### Data provided
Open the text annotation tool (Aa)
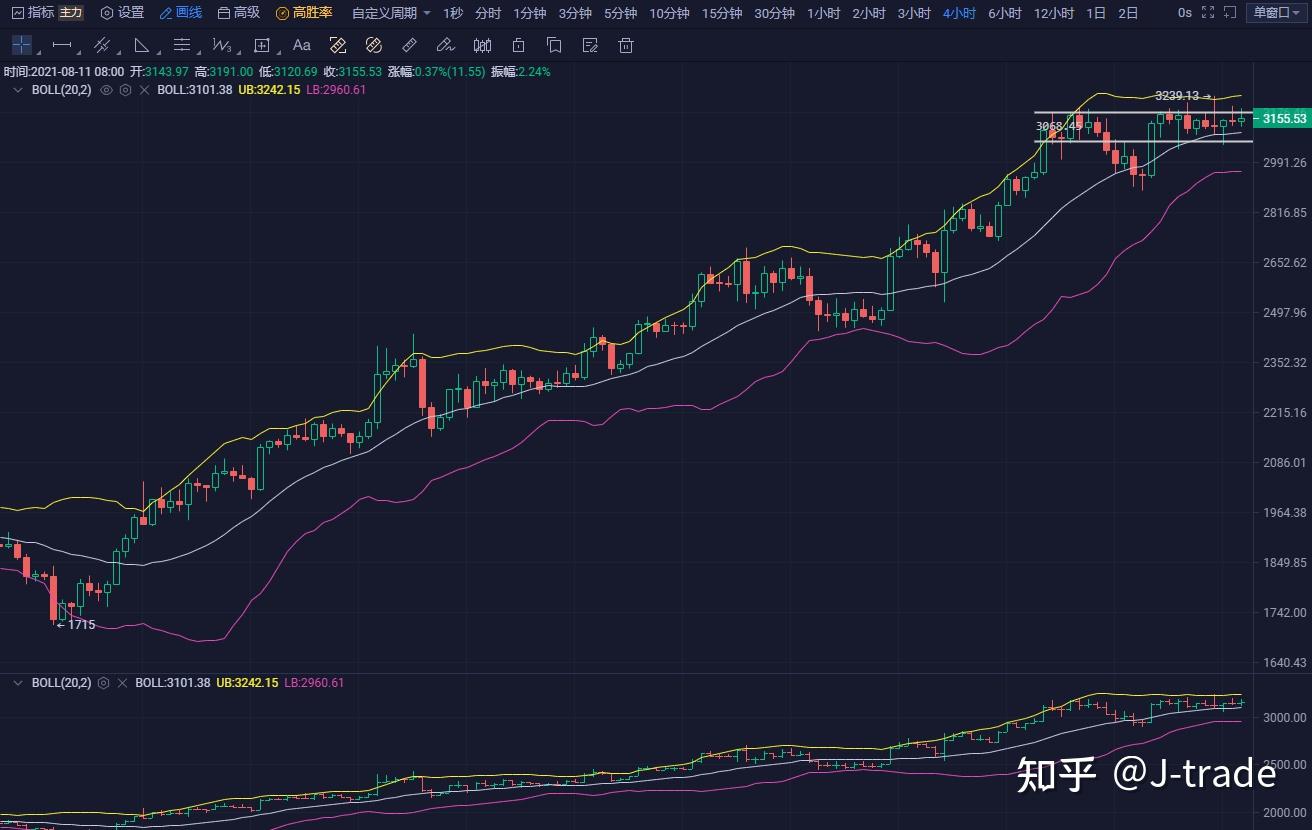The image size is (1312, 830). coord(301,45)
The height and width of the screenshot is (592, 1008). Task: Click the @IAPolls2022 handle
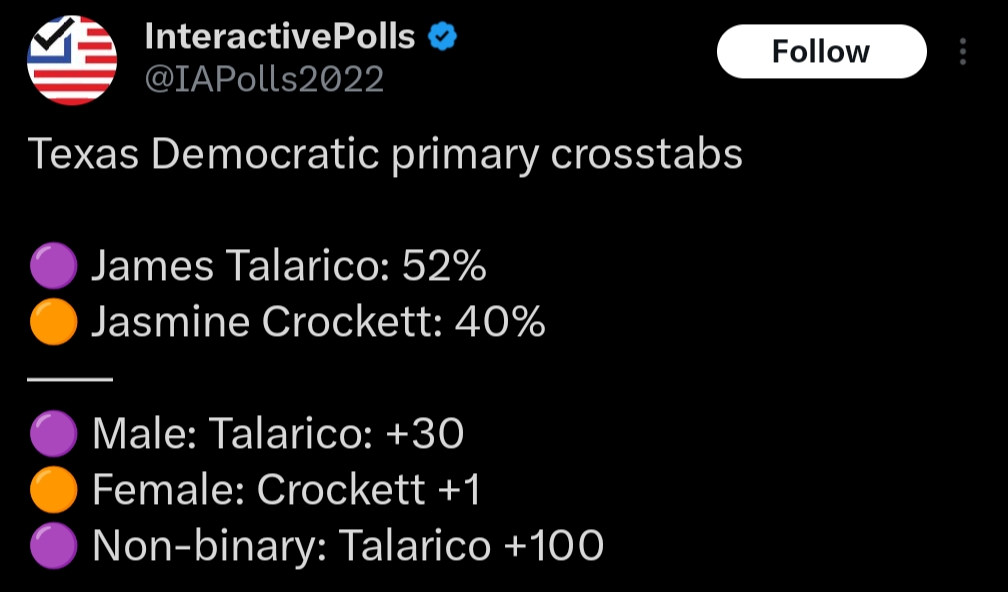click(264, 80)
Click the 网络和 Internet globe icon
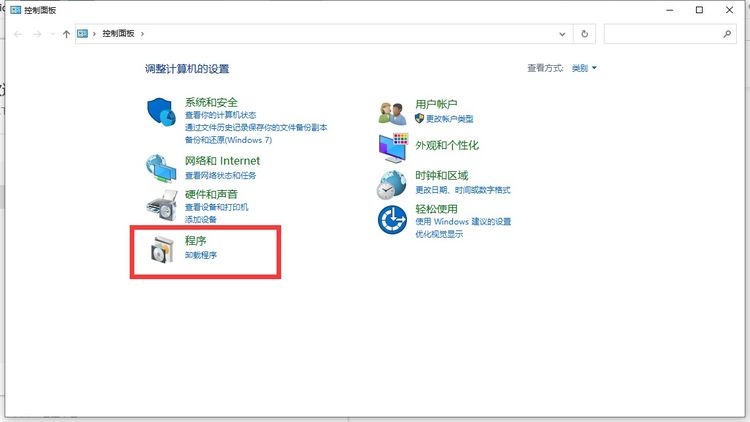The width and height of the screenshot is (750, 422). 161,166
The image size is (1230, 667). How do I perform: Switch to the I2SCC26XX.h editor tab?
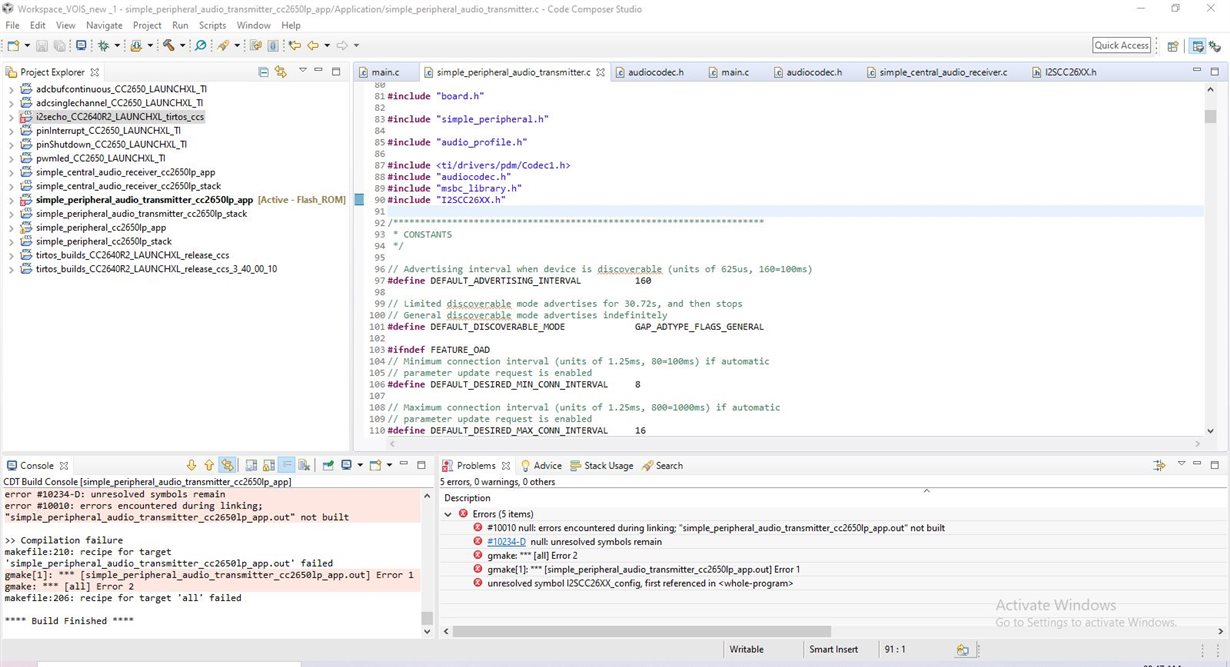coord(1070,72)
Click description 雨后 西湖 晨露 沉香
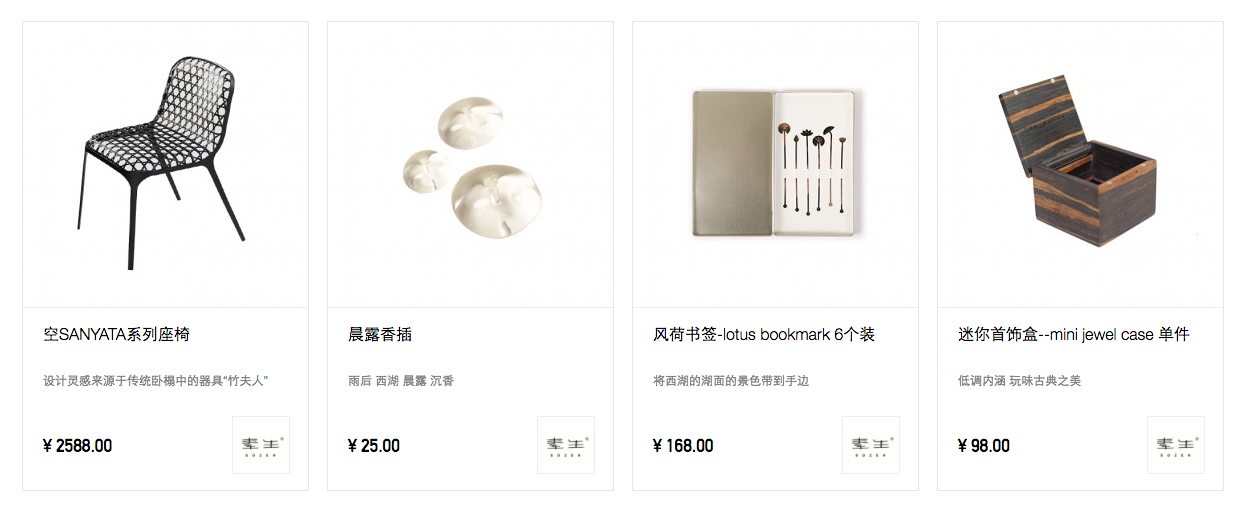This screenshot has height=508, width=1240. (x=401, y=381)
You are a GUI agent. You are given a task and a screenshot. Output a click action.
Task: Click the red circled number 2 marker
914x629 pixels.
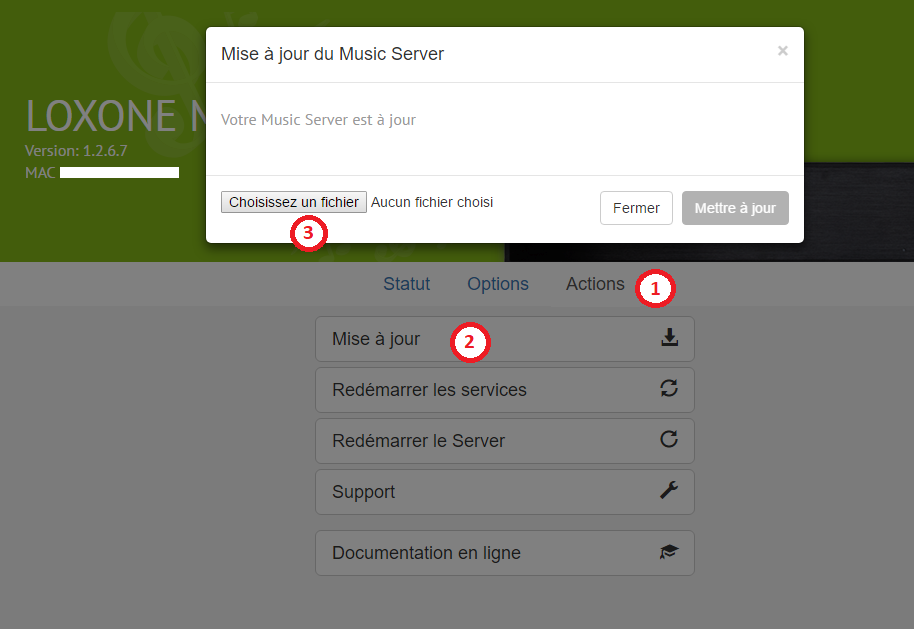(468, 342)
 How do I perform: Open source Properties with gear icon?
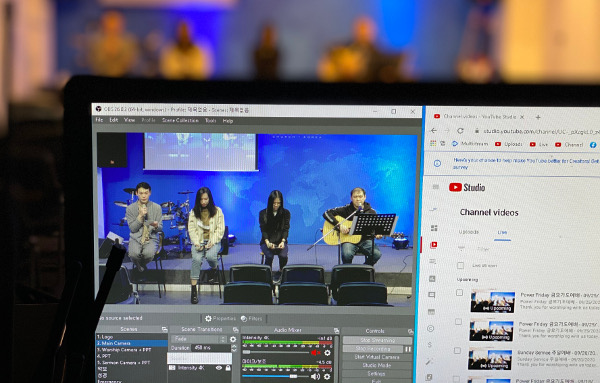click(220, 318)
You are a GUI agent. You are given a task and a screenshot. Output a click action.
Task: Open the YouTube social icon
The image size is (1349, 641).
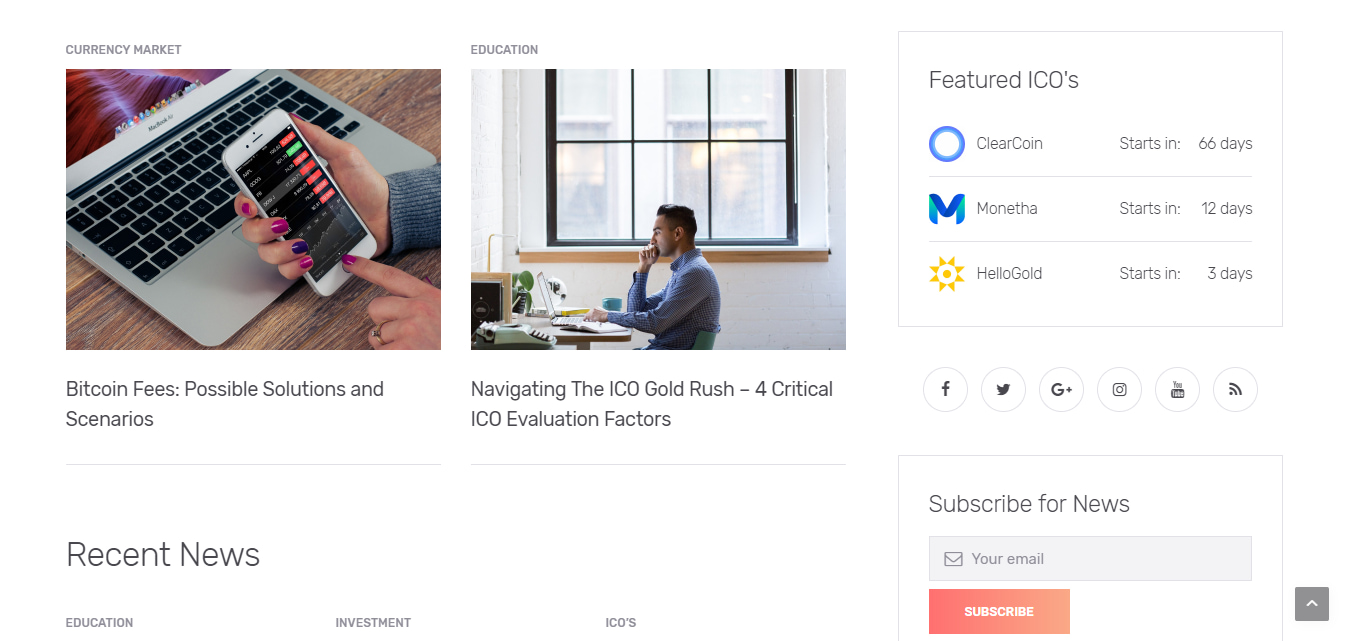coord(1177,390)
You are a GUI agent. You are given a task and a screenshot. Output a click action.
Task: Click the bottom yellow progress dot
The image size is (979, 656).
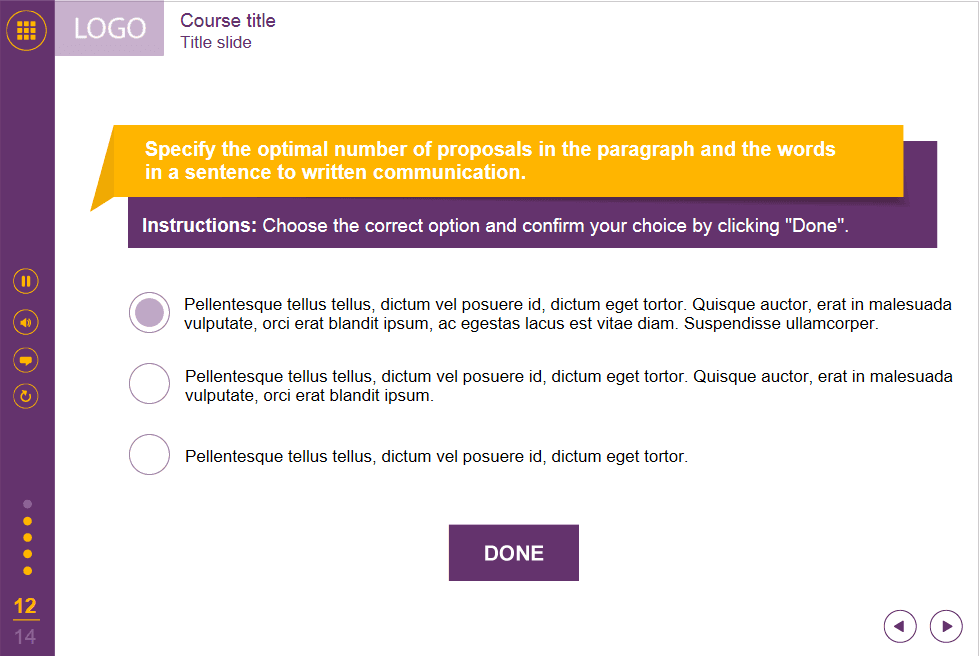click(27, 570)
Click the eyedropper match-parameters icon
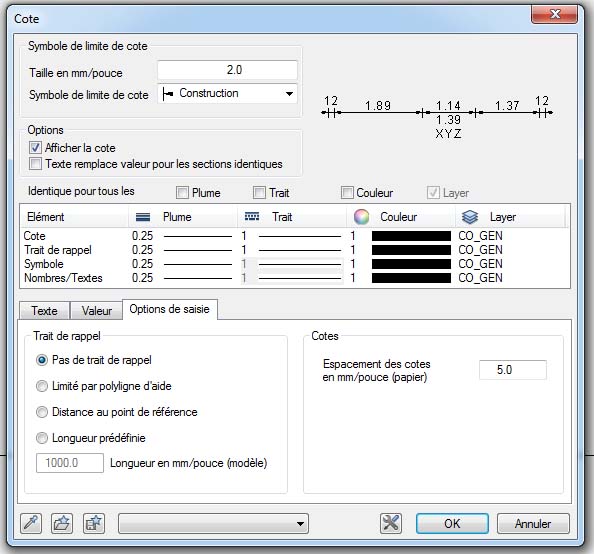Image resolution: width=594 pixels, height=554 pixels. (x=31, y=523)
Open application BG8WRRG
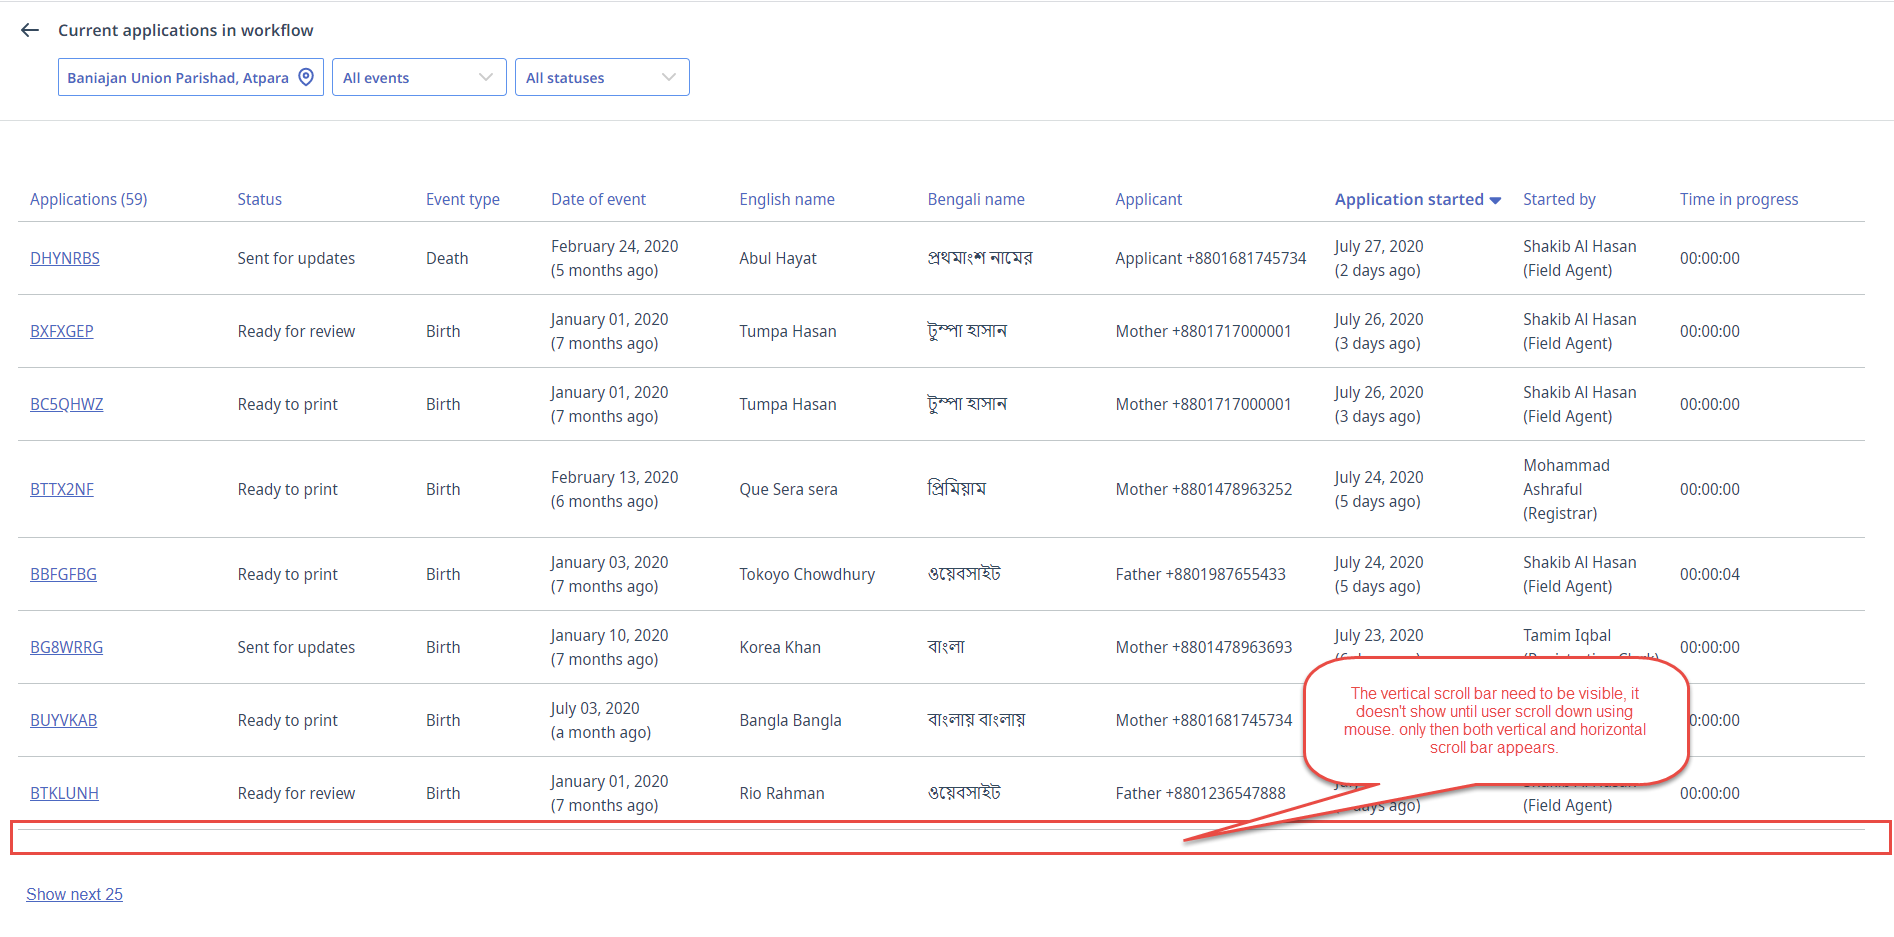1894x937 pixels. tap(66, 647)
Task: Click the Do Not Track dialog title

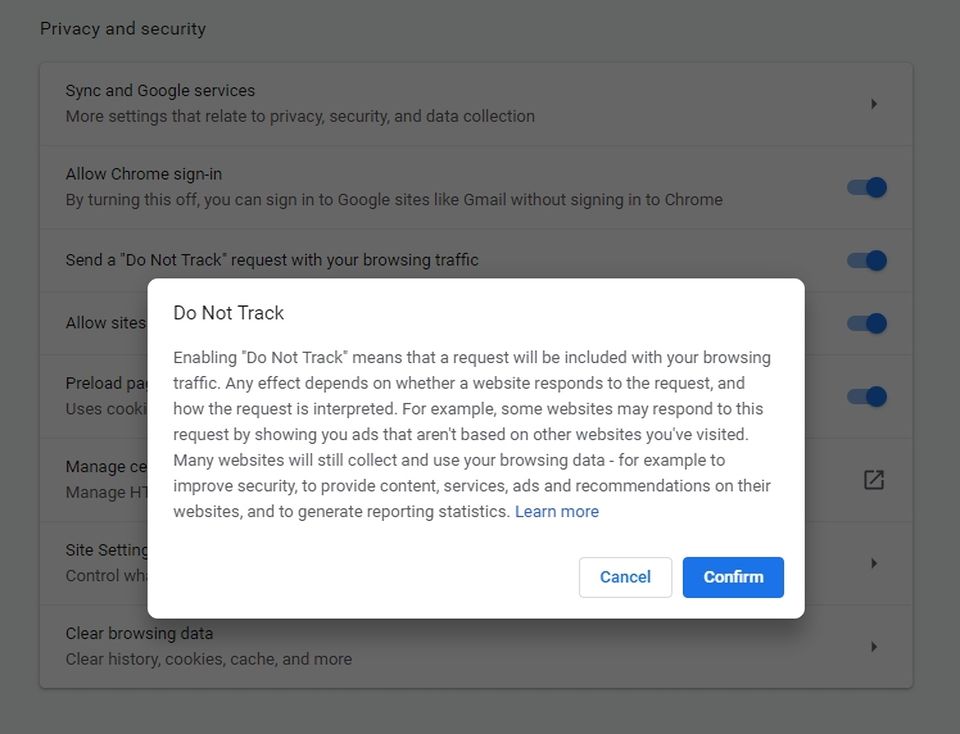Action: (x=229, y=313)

### Problem
Copy every entry above word for word, leaving out the pictures.

### Expected output
Open the text annotation tool (Aa)
The image size is (1312, 830). coord(301,45)
The height and width of the screenshot is (592, 1008). Task: Click the @IAPolls2022 handle
click(264, 80)
Click the 网络和 Internet globe icon
The width and height of the screenshot is (750, 422). 161,166
The image size is (1230, 667). How do I perform: Switch to the I2SCC26XX.h editor tab?
coord(1070,72)
Click description 雨后 西湖 晨露 沉香
This screenshot has height=508, width=1240. (x=401, y=381)
You are a GUI agent. You are given a task and a screenshot. Output a click action.
Task: Click the red circled number 2 marker
914x629 pixels.
(468, 342)
 How do I perform: Open source Properties with gear icon?
click(220, 318)
You are a GUI agent. You are given a task and a screenshot. Output a click action.
Task: Open the YouTube social icon
The image size is (1349, 641).
coord(1177,390)
You are a GUI agent. You are given a task and a screenshot. Output a click action.
Task: Click the bottom yellow progress dot
The image size is (979, 656).
click(27, 570)
Click the eyedropper match-parameters icon
Image resolution: width=594 pixels, height=554 pixels. (x=31, y=523)
Open application BG8WRRG
1894x937 pixels. tap(66, 647)
Task: Click the Do Not Track dialog title

Action: (x=229, y=313)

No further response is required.